### TASK INSTRUCTIONS
Reproduce every line of the material, exactly as given.

### EXCERPTED RECORDS
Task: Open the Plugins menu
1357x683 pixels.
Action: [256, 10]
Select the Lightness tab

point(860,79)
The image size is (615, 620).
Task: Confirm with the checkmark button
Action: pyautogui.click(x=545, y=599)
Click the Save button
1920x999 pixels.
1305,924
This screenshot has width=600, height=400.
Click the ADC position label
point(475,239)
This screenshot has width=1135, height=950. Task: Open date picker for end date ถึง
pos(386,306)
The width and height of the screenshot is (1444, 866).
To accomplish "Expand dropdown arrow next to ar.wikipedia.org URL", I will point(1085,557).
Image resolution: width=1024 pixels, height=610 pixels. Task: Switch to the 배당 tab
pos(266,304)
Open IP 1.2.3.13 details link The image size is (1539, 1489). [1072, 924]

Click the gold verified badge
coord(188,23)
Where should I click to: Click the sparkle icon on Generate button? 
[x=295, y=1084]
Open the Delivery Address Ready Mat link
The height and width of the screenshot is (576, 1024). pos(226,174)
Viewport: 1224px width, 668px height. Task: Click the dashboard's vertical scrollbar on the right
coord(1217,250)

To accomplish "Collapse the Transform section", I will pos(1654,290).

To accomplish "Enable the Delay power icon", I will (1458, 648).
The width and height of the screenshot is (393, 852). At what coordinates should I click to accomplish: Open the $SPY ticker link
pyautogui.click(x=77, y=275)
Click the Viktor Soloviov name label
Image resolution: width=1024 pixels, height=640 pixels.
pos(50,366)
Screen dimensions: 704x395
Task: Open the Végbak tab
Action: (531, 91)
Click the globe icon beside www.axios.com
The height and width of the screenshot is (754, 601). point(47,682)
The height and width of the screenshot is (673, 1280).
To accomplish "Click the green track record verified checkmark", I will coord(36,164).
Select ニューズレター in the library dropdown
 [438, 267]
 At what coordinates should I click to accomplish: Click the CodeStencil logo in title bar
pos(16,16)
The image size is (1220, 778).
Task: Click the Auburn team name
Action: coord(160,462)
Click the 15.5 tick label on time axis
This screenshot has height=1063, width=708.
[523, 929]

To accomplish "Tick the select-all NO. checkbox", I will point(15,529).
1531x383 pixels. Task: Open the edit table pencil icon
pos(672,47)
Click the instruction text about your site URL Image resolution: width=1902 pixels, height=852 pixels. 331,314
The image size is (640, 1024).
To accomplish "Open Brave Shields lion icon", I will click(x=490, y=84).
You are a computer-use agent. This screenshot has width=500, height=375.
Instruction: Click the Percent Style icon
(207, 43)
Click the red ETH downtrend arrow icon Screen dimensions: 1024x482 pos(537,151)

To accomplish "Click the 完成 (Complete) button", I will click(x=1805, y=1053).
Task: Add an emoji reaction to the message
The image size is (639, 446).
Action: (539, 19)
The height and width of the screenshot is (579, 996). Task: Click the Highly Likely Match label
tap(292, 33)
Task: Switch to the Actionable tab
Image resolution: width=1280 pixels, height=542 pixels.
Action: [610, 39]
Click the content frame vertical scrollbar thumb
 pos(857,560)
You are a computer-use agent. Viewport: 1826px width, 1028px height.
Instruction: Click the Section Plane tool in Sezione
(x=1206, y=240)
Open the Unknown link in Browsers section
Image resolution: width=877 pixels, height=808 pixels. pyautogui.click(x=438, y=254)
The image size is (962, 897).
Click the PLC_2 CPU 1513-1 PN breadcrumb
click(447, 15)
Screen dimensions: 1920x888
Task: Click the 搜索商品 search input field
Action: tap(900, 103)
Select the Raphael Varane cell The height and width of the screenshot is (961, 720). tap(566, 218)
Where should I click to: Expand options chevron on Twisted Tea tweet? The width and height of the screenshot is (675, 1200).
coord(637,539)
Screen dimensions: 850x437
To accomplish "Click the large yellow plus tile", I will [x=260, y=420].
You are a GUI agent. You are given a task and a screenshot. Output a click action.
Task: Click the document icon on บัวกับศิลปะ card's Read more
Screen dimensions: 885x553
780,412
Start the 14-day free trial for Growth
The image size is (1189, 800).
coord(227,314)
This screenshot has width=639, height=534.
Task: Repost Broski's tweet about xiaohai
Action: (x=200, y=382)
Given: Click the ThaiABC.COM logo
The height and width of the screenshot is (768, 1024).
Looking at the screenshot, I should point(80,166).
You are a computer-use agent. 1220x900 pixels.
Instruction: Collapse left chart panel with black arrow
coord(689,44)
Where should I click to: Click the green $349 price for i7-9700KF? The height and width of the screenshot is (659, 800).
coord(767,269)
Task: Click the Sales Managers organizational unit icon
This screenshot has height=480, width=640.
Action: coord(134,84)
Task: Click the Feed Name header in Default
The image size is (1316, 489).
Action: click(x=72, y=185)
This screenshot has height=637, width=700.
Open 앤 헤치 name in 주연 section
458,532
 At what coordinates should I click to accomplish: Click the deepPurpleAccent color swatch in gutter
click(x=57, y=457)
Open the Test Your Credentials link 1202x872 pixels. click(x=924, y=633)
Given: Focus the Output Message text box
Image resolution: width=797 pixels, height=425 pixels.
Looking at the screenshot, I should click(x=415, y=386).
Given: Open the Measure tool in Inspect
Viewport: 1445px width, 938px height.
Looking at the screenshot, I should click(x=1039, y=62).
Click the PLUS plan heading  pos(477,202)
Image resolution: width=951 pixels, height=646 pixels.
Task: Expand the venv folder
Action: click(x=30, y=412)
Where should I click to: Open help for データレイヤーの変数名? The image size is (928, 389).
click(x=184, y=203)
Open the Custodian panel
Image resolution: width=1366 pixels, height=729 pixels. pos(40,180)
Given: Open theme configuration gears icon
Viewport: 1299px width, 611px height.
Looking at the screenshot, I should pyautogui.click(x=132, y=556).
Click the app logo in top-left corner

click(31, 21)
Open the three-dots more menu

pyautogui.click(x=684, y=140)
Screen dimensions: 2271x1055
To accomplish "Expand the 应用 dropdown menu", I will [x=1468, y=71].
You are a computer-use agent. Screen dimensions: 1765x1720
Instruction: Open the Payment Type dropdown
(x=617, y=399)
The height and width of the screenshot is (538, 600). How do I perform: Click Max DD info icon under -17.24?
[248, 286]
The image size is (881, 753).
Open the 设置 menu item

### SOLUTION BELOW
Task: Open the Plugins menu
1357x683 pixels.
Action: [256, 10]
Select the Lightness tab

point(860,79)
The image size is (615, 620).
Task: Confirm with the checkmark button
Action: pyautogui.click(x=545, y=599)
Click the Save button
1920x999 pixels.
1305,924
This screenshot has width=600, height=400.
Click the ADC position label
point(475,239)
This screenshot has width=1135, height=950. Task: Open date picker for end date ถึง
pos(386,306)
The width and height of the screenshot is (1444, 866).
To accomplish "Expand dropdown arrow next to ar.wikipedia.org URL", I will point(1085,557).
Image resolution: width=1024 pixels, height=610 pixels. Task: Switch to the 배당 tab
pos(266,304)
Open IP 1.2.3.13 details link The image size is (1539, 1489). [1072, 924]

Click the gold verified badge
coord(188,23)
Where should I click to: Click the sparkle icon on Generate button? 
[x=295, y=1084]
Open the Delivery Address Ready Mat link
The height and width of the screenshot is (576, 1024). pos(226,174)
Viewport: 1224px width, 668px height. Task: Click the dashboard's vertical scrollbar on the right
coord(1217,250)

To accomplish "Collapse the Transform section", I will pos(1654,290).

To accomplish "Enable the Delay power icon", I will (1458, 648).
The width and height of the screenshot is (393, 852). At what coordinates should I click to accomplish: Open the $SPY ticker link
pyautogui.click(x=77, y=275)
Click the Viktor Soloviov name label
Image resolution: width=1024 pixels, height=640 pixels.
pos(50,366)
Screen dimensions: 704x395
Task: Open the Végbak tab
Action: (531, 91)
Click the globe icon beside www.axios.com
The height and width of the screenshot is (754, 601). point(47,682)
The height and width of the screenshot is (673, 1280).
To accomplish "Click the green track record verified checkmark", I will coord(36,164).
Select ニューズレター in the library dropdown
 [438, 267]
 At what coordinates should I click to accomplish: Click the CodeStencil logo in title bar
pos(16,16)
The image size is (1220, 778).
Task: Click the Auburn team name
Action: coord(160,462)
Click the 15.5 tick label on time axis
This screenshot has height=1063, width=708.
[523, 929]

To accomplish "Tick the select-all NO. checkbox", I will point(15,529).
1531x383 pixels. Task: Open the edit table pencil icon
pos(672,47)
Click the instruction text about your site URL Image resolution: width=1902 pixels, height=852 pixels. 331,314
The image size is (640, 1024).
To accomplish "Open Brave Shields lion icon", I will click(x=490, y=84).
You are a computer-use agent. This screenshot has width=500, height=375.
Instruction: Click the Percent Style icon
(207, 43)
Click the red ETH downtrend arrow icon Screen dimensions: 1024x482 pos(537,151)

To accomplish "Click the 完成 (Complete) button", I will click(x=1805, y=1053).
Task: Add an emoji reaction to the message
The image size is (639, 446).
Action: (539, 19)
The height and width of the screenshot is (579, 996). Task: Click the Highly Likely Match label
tap(292, 33)
Task: Switch to the Actionable tab
Image resolution: width=1280 pixels, height=542 pixels.
Action: [610, 39]
Click the content frame vertical scrollbar thumb
 pos(857,560)
You are a computer-use agent. Viewport: 1826px width, 1028px height.
Instruction: Click the Section Plane tool in Sezione
(x=1206, y=240)
Open the Unknown link in Browsers section
Image resolution: width=877 pixels, height=808 pixels. pyautogui.click(x=438, y=254)
The image size is (962, 897).
Click the PLC_2 CPU 1513-1 PN breadcrumb
click(447, 15)
Screen dimensions: 1920x888
Task: Click the 搜索商品 search input field
Action: tap(900, 103)
Select the Raphael Varane cell The height and width of the screenshot is (961, 720). tap(566, 218)
Where should I click to: Expand options chevron on Twisted Tea tweet? The width and height of the screenshot is (675, 1200).
coord(637,539)
Screen dimensions: 850x437
To accomplish "Click the large yellow plus tile", I will [x=260, y=420].
You are a GUI agent. You are given a task and a screenshot. Output a click action.
Task: Click the document icon on บัวกับศิลปะ card's Read more
Screen dimensions: 885x553
780,412
Start the 14-day free trial for Growth
The image size is (1189, 800).
coord(227,314)
This screenshot has width=639, height=534.
Task: Repost Broski's tweet about xiaohai
Action: (x=200, y=382)
Given: Click the ThaiABC.COM logo
The height and width of the screenshot is (768, 1024).
Looking at the screenshot, I should point(80,166).
You are a computer-use agent. 1220x900 pixels.
Instruction: Collapse left chart panel with black arrow
coord(689,44)
Where should I click to: Click the green $349 price for i7-9700KF? The height and width of the screenshot is (659, 800).
coord(767,269)
Task: Click the Sales Managers organizational unit icon
This screenshot has height=480, width=640.
Action: coord(134,84)
Task: Click the Feed Name header in Default
The image size is (1316, 489).
Action: click(x=72, y=185)
This screenshot has height=637, width=700.
Open 앤 헤치 name in 주연 section
458,532
 At what coordinates should I click to accomplish: Click the deepPurpleAccent color swatch in gutter
click(x=57, y=457)
Open the Test Your Credentials link 1202x872 pixels. click(x=924, y=633)
Given: Focus the Output Message text box
Image resolution: width=797 pixels, height=425 pixels.
Looking at the screenshot, I should click(x=415, y=386).
Given: Open the Measure tool in Inspect
Viewport: 1445px width, 938px height.
Looking at the screenshot, I should click(x=1039, y=62).
Click the PLUS plan heading  pos(477,202)
Image resolution: width=951 pixels, height=646 pixels.
Task: Expand the venv folder
Action: click(x=30, y=412)
Where should I click to: Open help for データレイヤーの変数名? The image size is (928, 389).
click(x=184, y=203)
Open the Custodian panel
Image resolution: width=1366 pixels, height=729 pixels. pos(40,180)
Given: Open theme configuration gears icon
Viewport: 1299px width, 611px height.
Looking at the screenshot, I should pyautogui.click(x=132, y=556).
Click the app logo in top-left corner

click(31, 21)
Open the three-dots more menu

pyautogui.click(x=684, y=140)
Screen dimensions: 2271x1055
To accomplish "Expand the 应用 dropdown menu", I will [x=1468, y=71].
You are a computer-use agent. Screen dimensions: 1765x1720
Instruction: Open the Payment Type dropdown
(x=617, y=399)
The height and width of the screenshot is (538, 600). How do I perform: Click Max DD info icon under -17.24?
[248, 286]
The image size is (881, 753).
Open the 设置 menu item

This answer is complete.